___ Material provided
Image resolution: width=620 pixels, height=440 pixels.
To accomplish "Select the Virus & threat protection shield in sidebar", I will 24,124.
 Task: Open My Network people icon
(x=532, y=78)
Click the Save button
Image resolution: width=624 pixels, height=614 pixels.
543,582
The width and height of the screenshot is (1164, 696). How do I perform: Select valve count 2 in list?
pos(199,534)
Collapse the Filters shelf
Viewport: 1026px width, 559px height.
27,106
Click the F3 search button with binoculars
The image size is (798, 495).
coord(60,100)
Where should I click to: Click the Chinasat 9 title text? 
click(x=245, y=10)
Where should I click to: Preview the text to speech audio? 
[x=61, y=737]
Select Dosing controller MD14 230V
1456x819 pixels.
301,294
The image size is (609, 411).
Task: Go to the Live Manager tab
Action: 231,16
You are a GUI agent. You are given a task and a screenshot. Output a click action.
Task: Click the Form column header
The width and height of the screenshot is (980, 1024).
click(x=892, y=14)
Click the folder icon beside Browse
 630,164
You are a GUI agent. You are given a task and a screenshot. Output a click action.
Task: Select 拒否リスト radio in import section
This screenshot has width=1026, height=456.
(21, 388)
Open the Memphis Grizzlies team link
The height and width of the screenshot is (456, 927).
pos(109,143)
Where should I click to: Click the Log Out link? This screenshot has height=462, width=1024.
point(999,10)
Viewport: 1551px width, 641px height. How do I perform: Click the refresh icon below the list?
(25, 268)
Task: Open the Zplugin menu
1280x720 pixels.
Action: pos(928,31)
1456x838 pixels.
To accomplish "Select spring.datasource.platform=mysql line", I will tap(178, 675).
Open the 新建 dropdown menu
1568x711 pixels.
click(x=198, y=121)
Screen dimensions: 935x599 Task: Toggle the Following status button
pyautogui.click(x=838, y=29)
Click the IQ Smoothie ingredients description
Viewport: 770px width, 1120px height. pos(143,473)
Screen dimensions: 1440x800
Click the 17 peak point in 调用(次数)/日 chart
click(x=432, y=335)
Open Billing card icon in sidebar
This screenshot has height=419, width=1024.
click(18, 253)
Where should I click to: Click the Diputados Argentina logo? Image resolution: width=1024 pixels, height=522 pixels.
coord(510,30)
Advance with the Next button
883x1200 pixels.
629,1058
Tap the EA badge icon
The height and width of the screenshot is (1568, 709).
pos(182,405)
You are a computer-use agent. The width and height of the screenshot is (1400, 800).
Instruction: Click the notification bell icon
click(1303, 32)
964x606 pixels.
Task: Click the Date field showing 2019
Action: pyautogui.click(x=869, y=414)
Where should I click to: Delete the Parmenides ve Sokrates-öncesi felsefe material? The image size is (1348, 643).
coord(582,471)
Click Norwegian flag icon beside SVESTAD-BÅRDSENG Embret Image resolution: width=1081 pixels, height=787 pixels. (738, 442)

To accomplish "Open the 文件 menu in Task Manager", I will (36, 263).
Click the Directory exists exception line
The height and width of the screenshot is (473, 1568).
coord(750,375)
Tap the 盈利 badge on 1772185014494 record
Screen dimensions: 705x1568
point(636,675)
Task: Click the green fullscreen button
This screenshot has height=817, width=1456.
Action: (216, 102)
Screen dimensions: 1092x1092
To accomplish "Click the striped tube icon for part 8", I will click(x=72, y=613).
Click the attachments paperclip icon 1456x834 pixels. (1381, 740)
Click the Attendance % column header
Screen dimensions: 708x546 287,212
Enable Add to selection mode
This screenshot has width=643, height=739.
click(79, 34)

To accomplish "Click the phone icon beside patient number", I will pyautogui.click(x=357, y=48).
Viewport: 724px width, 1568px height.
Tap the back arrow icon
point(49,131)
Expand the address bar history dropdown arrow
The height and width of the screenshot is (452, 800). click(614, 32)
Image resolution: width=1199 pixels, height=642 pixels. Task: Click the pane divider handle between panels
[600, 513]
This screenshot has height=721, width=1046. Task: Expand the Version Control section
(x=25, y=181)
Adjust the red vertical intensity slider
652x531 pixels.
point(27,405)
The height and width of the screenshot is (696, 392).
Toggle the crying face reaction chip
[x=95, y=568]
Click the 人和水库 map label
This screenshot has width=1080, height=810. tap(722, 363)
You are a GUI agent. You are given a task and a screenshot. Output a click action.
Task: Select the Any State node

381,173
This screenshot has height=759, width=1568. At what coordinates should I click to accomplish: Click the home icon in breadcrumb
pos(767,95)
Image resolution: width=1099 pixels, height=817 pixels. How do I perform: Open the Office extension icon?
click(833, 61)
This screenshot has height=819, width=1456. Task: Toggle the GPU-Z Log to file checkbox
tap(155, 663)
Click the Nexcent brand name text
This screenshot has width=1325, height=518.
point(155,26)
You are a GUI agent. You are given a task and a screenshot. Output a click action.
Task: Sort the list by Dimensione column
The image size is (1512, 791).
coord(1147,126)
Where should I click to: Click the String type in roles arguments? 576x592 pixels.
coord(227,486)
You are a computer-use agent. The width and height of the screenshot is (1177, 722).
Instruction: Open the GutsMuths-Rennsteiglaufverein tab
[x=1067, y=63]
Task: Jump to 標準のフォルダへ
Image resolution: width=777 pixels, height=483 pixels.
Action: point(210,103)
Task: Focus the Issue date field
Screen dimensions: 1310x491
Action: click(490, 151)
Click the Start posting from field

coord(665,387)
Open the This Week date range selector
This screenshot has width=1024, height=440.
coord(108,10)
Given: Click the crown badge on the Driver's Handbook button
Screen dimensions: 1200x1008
______
Problem details:
Go through the records above. Copy each line in which the string "with" appears.

Written solution:
Click the F3 search button with binoculars
Advance with the Next button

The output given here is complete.